From lecture walkouts to curriculum redesign

Over the following decade, the Movement spread across more than 40 countries. According to its organisers, since 2019 alone it has supported over 80 campaign wins in universities across 35 nations, including 23 major curriculum reforms. These victories moved far beyond “one optional lecture” and reshaped what counts as mainstream Economic Education.

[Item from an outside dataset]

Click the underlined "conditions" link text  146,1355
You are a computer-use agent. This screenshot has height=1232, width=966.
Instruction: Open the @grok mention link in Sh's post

Concrete changes followed: a politics, philosophy and economics track at Goldsmiths in London, an interdisciplinary programme in Lille in 2020, and new “economics and society” degrees at Leiden University in 2023. Each example broadened syllabuses to include history, institutions, ecology and power – the messy realities that students were already tracking through news of climate talks and energy crises.

Why rethinking economic theory matters for climate and society

Behind the protests lies a scientific question: what happens when the dominant Economic Theory treats the economy as separate from nature and society? Traditional models often assume endless growth, perfectly informed individuals and markets that tend back to equilibrium. Yet the IPCC’s latest reports show global temperatures already about 1.2°C above pre‑industrial levels, with economic losses rising with every extra tenth of a degree.

Students argue that if models ignore planetary boundaries, they will misguide climate policy and investment. A course that sidelines carbon budgets or biodiversity loss cannot prepare graduates to design energy systems, food chains or urban plans that stay within a safe operating space. For many in Rethinking Economics, sustainability is not a specialist topic; it is the playing field on which every economic decision now takes place.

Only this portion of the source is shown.